Žygimantas Skučas

KK Perlas Vilkaviškis
- Position: Power forward
- League: National Basketball League

Personal information
- Born: 18 March 1992 (age 34) Kaunas, Lithuania
- Listed height: 6 ft 7.5 in (2.02 m)
- Listed weight: 228 lb (103 kg)

Career information
- NBA draft: 2014: undrafted
- Playing career: 2012–present

Career history
- 2010–2012: Žalgiris-2 Kaunas
- 2012–2014: LSU-Atletas Kaunas
- 2014–2016: Pieno žvaigždės Pasvalys
- 2016–2018: Lietkabelis Panevėžys
- 2018: BC Gries Oberhoffen
- 2018–2019: Pieno žvaigždės Pasvalys
- 2019–2021: Juventus Utena
- 2021–2022: Pieno žvaigždės Pasvalys
- 2022–2025: Juventus Utena
- 2025–present: KK Perlas Vilkaviškis

= Žygimantas Skučas =

Lithuanian basketball player (born 1992)

Žygimantas Skučas (born 18 March 1992, Kaunas, Lithuania) is a Lithuanian professional basketball player for KK Perlas Vilkaviškis of the National Basketball League (NKL). His main position is power forward.

==Professional career==
In 2016, he signed with Lietkabelis Panevėžys and debuted in a European competition during theEuroCup on 12 October against KK MZT Skopje, scoring 15 points, grabbing 4 rebounds and helping his team to start the season with a 90–89 victory.
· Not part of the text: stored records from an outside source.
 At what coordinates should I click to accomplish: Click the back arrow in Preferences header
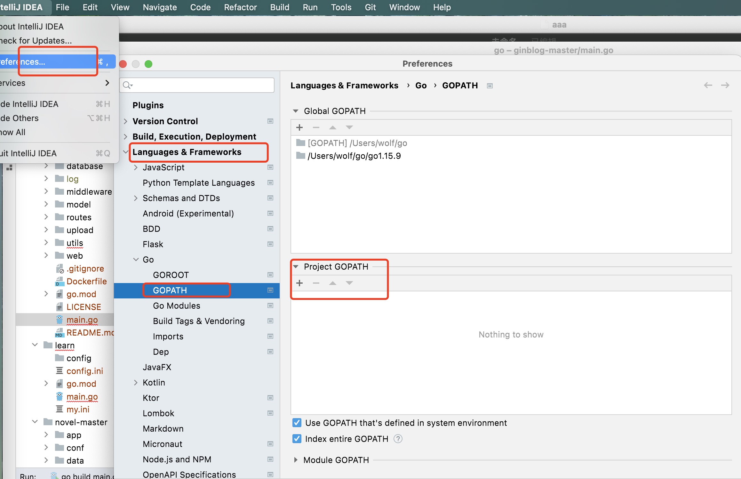pyautogui.click(x=708, y=85)
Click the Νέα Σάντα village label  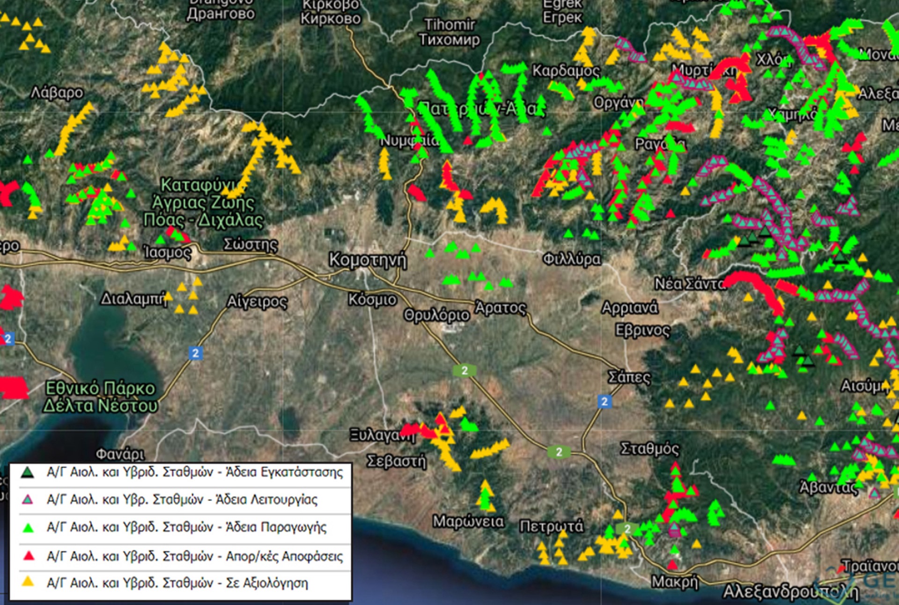tap(689, 284)
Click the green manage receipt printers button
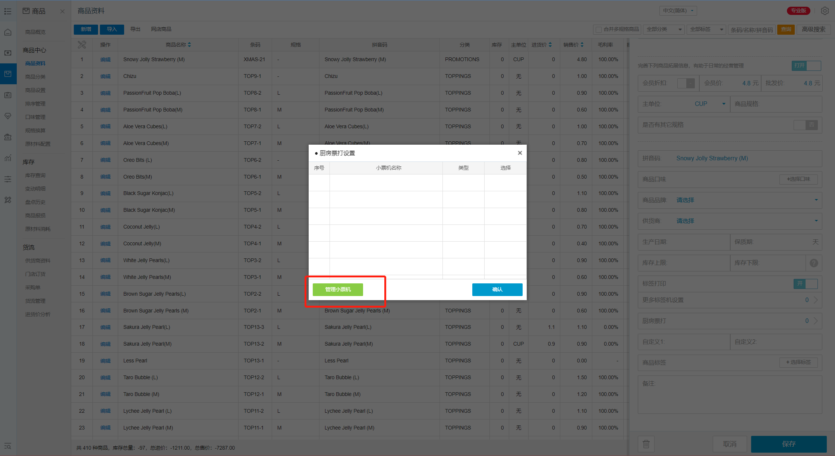 tap(338, 290)

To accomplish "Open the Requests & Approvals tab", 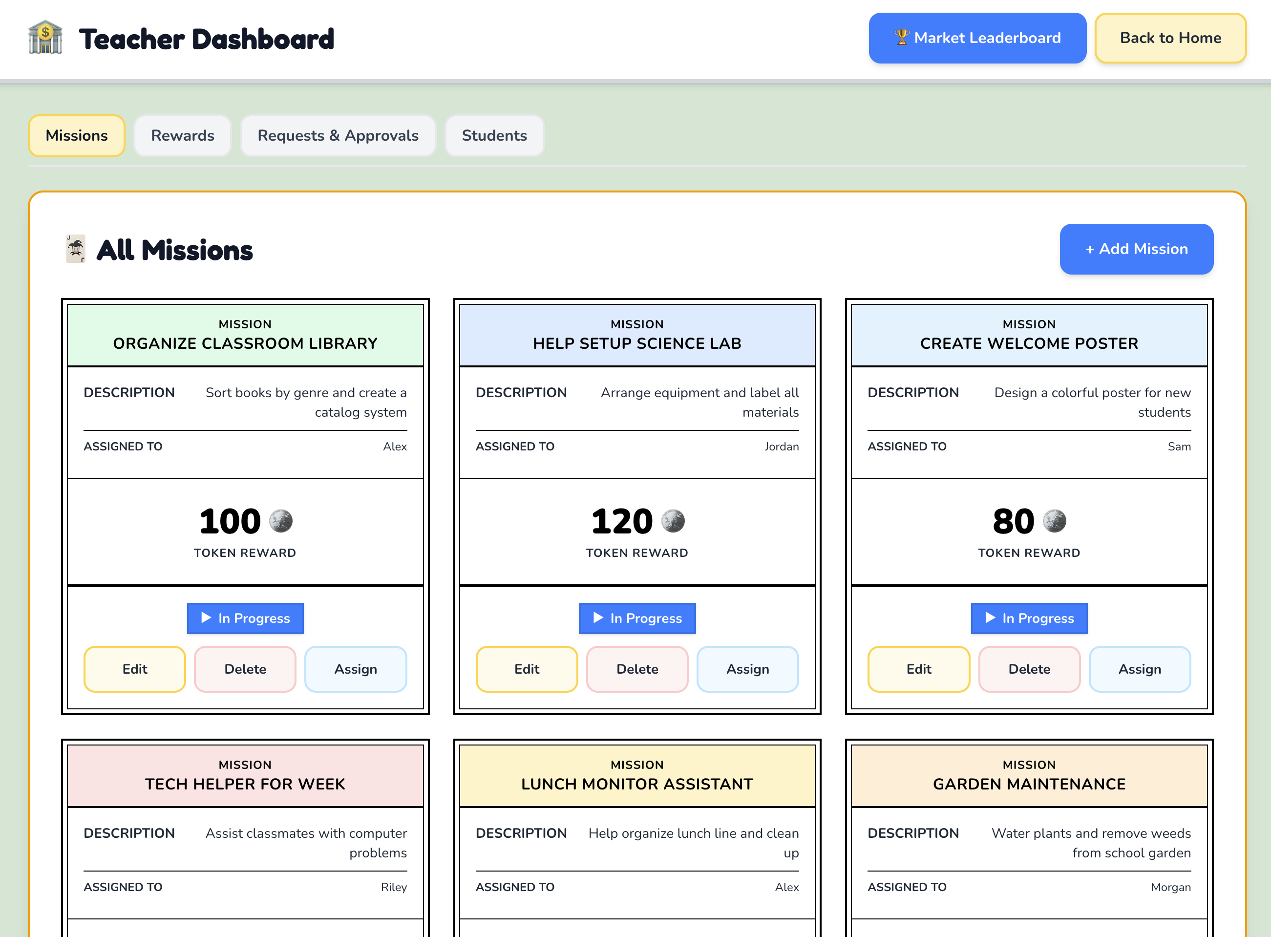I will click(337, 136).
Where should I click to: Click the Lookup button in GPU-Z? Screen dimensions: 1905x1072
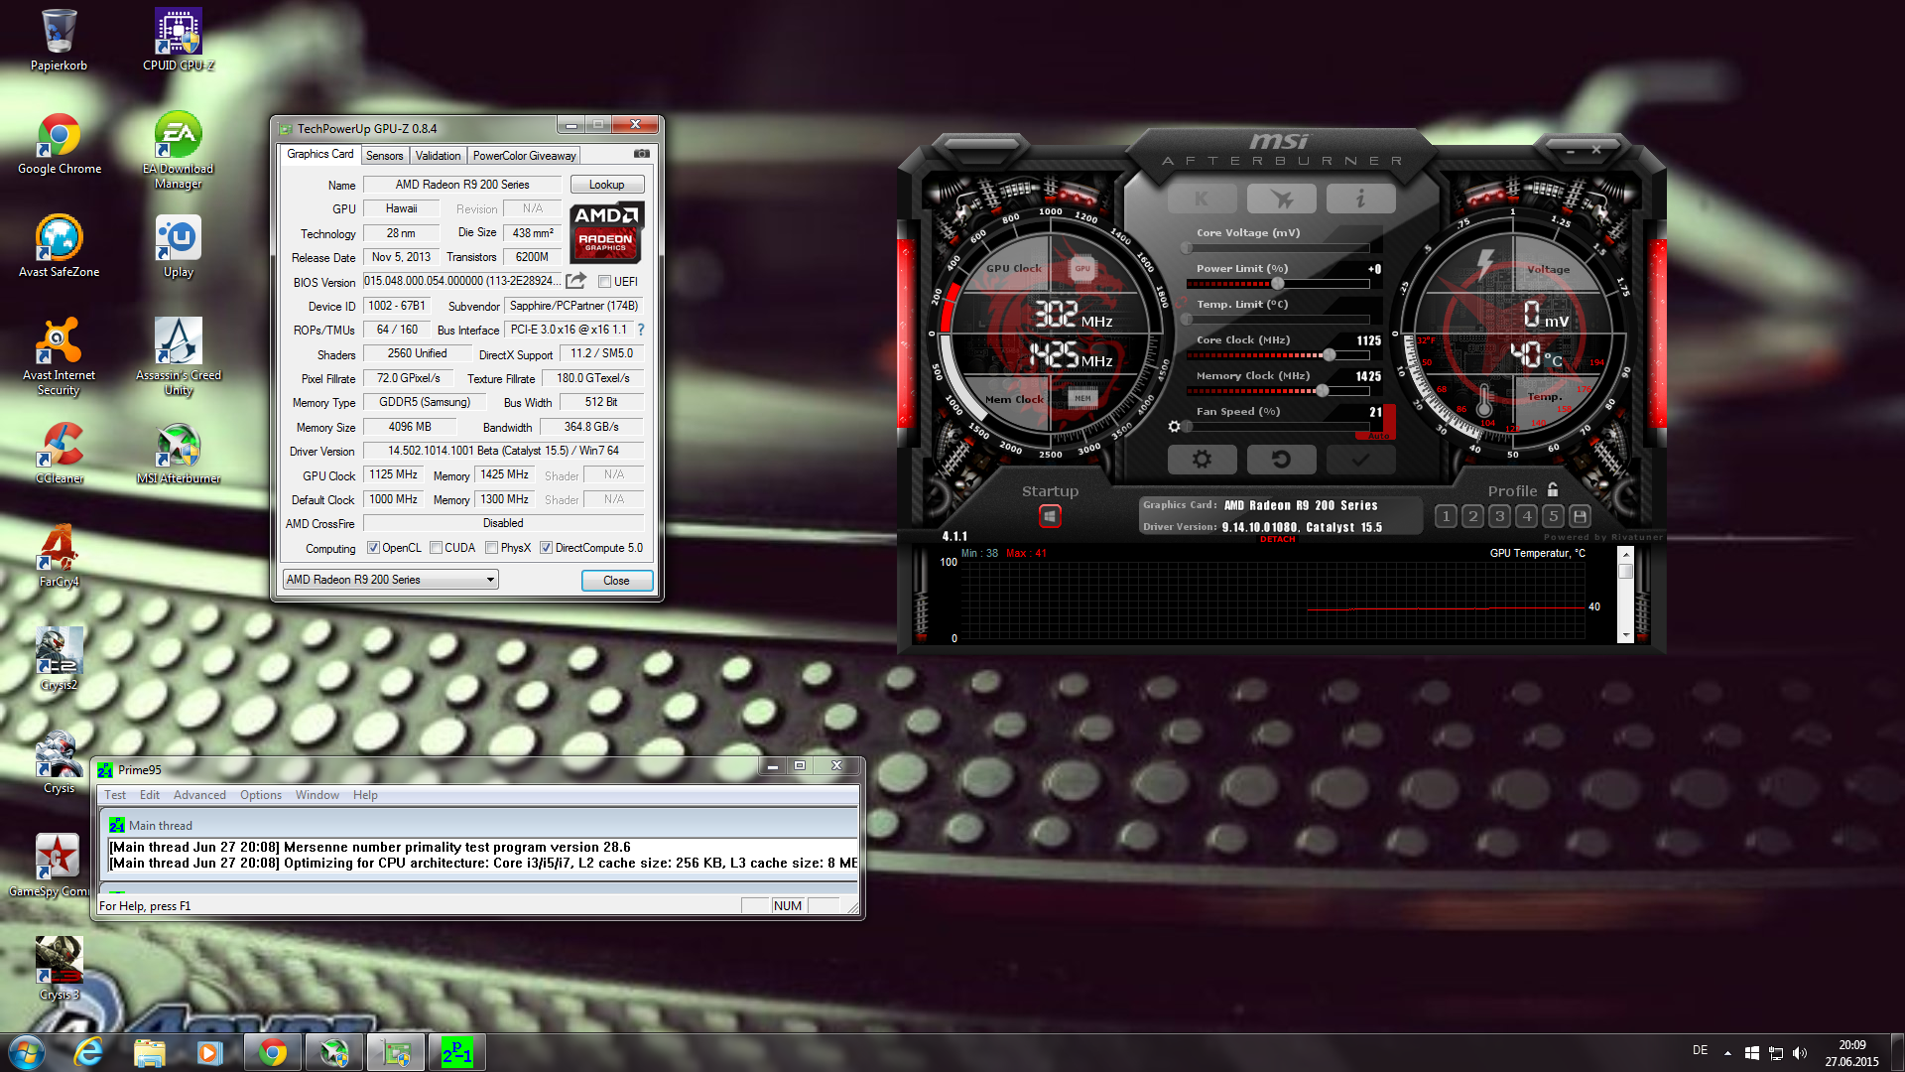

The team also qualified into the TOP16 stage and Skučas finished the debut season with solid 9.2 points, 3.9 rebounds and 1.7 assists averages.

==International career==
He won four gold medals with Lithuania national teams: Europe U-16 in 2008, Europe U-18 in 2010, World U-19 in 2011 and Europe U-20 in 2012.